British businessman (born 1941)

Peter Kindersley (born 1941) is the co-founder of the publishing company Dorling Kindersley and ran it with Christopher Dorling from 1974, until he sold his family stake for £105m in 2000. The firm's illustrated non-fiction reference books for adults and children are marketed globally and translated into other languages.

== Early life and career ==
Kindersley was the son of David Kindersley a stonecutter and typeface designer, and his first wife Christine. He attended King Edward VI School, Norwich and the Camberwell School of Arts and Crafts where he met his wife Juliet. He then worked for an advertising agency and from 1969 to 1974 as art director for the publishers Mitchell Beazley, where he designed the illustrated manual The Joy of Sex. He then co-founded Dorling Kindersley with Christopher Dorling.

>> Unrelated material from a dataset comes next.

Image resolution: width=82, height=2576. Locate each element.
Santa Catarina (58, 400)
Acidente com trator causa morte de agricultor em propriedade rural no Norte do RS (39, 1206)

== Organic-based businesses ==
Kindersley runs a 2,250 acre (911 ha) organic farm (Sheepdrove Organic Farm) in Berkshire which includes a Conference Centre. The farm produces organic free-range pigs, chickens, beef and lamb and he owns butchers shops in London and Bristol.

In 2005, the Kindersley family, with Peter at the head, bought the UK-based organic health and beauty company, Neal's Yard Remedies.